(Dataset entries)
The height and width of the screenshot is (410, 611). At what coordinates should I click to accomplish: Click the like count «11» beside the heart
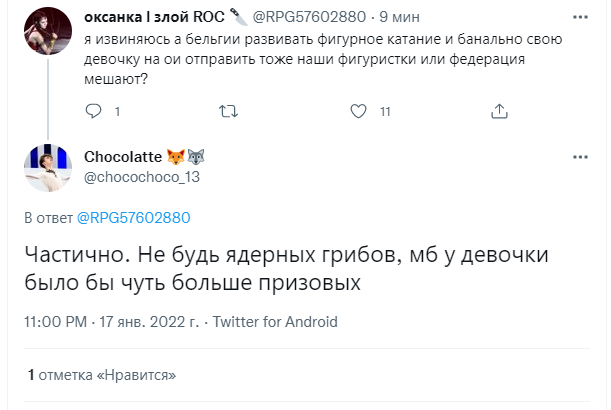click(385, 112)
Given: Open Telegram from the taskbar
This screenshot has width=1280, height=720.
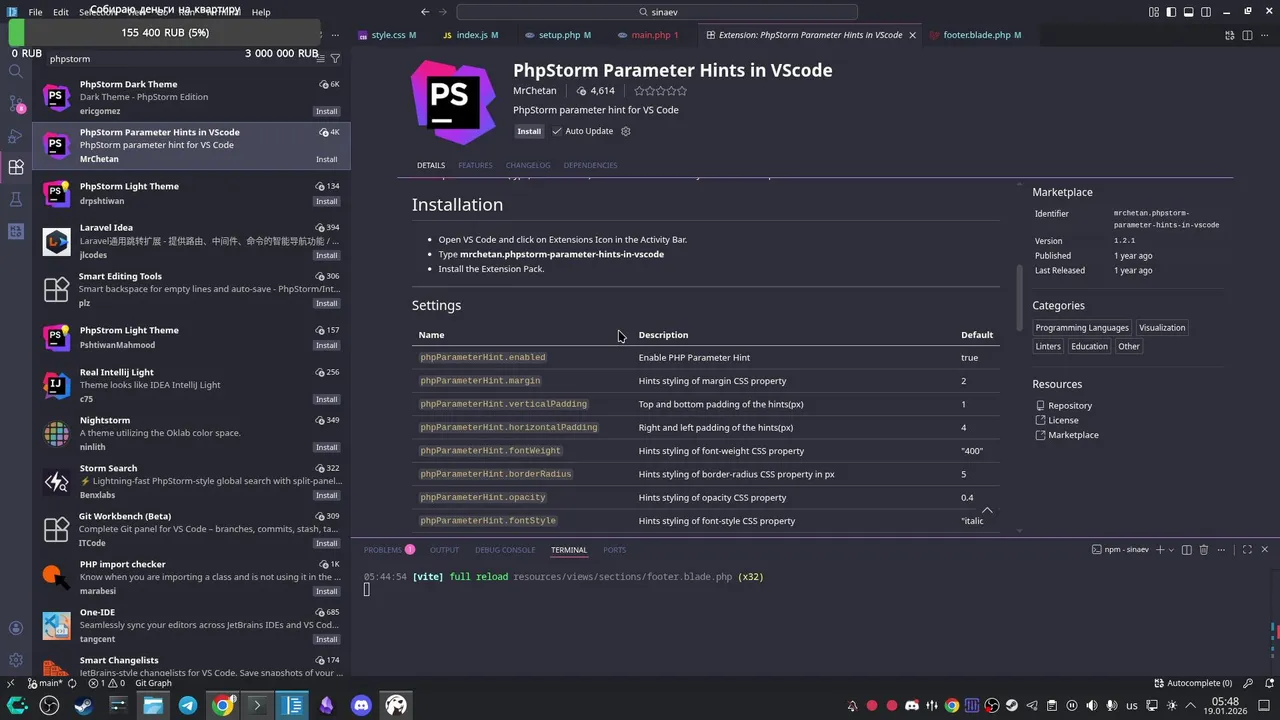Looking at the screenshot, I should tap(188, 705).
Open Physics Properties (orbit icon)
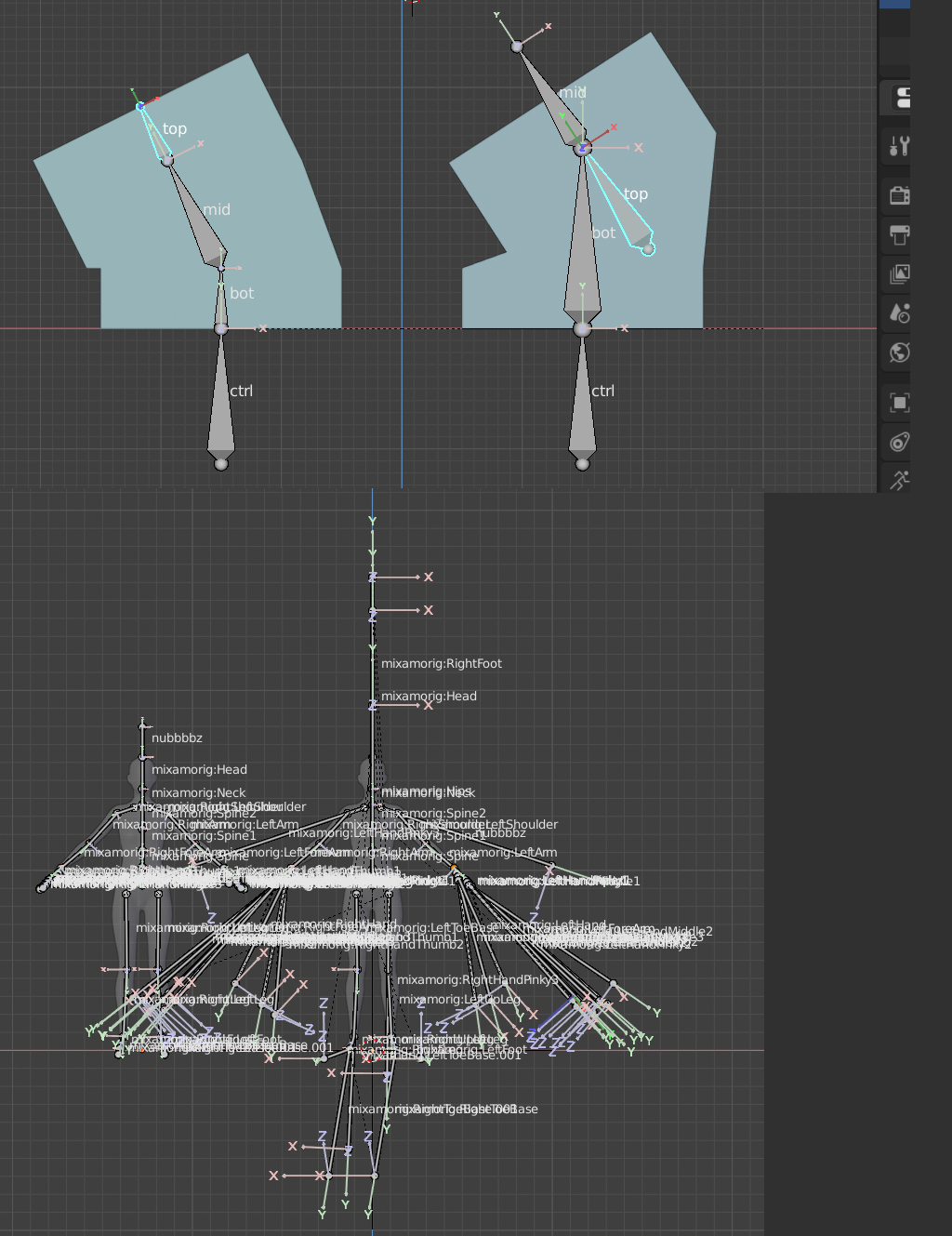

> **REQUIREMENT**
Look through the records and gather each line with the word "Open".

> **WORKED SOLUTION**
Given: Open Telegram from the taskbar
Open Physics Properties (orbit icon)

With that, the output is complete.